For B2B companies, the greatest platform risk isn't competition; it's the sudden loss of access to the very ecosystems their customers rely on. A recent series of events should send a shiver down the spine of every B2B founder: two well-known unicorn vendors, Gainsight and Drift, have indefinitely lost access to the Salesforce platform, with implications extending to HubSpot, Zendesk, and other critical integrations.
Gainsight, one of the most successful customer success platforms, acquired by Vista Equity for $1.1 billion, was completely removed from the Salesforce AppExchange in November 2025. Its applications were yanked, every OAuth token revoked, and over 200 Salesforce instances potentially compromised, including those of major enterprise customers like Atlassian, Verizon, and GitLab.

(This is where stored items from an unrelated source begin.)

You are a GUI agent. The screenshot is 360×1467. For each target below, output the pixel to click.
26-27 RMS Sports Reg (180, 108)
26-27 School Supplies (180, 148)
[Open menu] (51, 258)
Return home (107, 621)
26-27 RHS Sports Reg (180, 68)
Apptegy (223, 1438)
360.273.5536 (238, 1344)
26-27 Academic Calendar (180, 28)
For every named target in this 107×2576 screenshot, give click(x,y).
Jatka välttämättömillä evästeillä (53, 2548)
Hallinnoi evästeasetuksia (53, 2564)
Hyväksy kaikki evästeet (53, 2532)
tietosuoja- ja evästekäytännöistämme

While Gainsight's core apps have been offline for over a week and counting, the situation for Drift is even more severe.
Drift, a leading conversational AI platform, has been offline since August 2025 following a similar hacker attack. Removed from the AppExchange "until further notice," Drift has remained inaccessible for over three months. This prolonged outage has undoubtedly led to significant customer churn and operational disruption for many businesses that relied on its integration.
What Actually Happened
While full details are still emerging, the incidents appear to be a combination of sophisticated ransomware, financially motivated cyberattacks, and critical security lapses. In August 2025, a sophisticated threat actor, tracked as UNC6395 (believed to be a Chinese nation-state group), compromised Salesloft's Drift chatbot integration. They stole OAuth tokens that Drift used to connect to customers' Salesforce instances, then systematically queried and exported massive volumes of data from over 700 organizations over a 10-day period.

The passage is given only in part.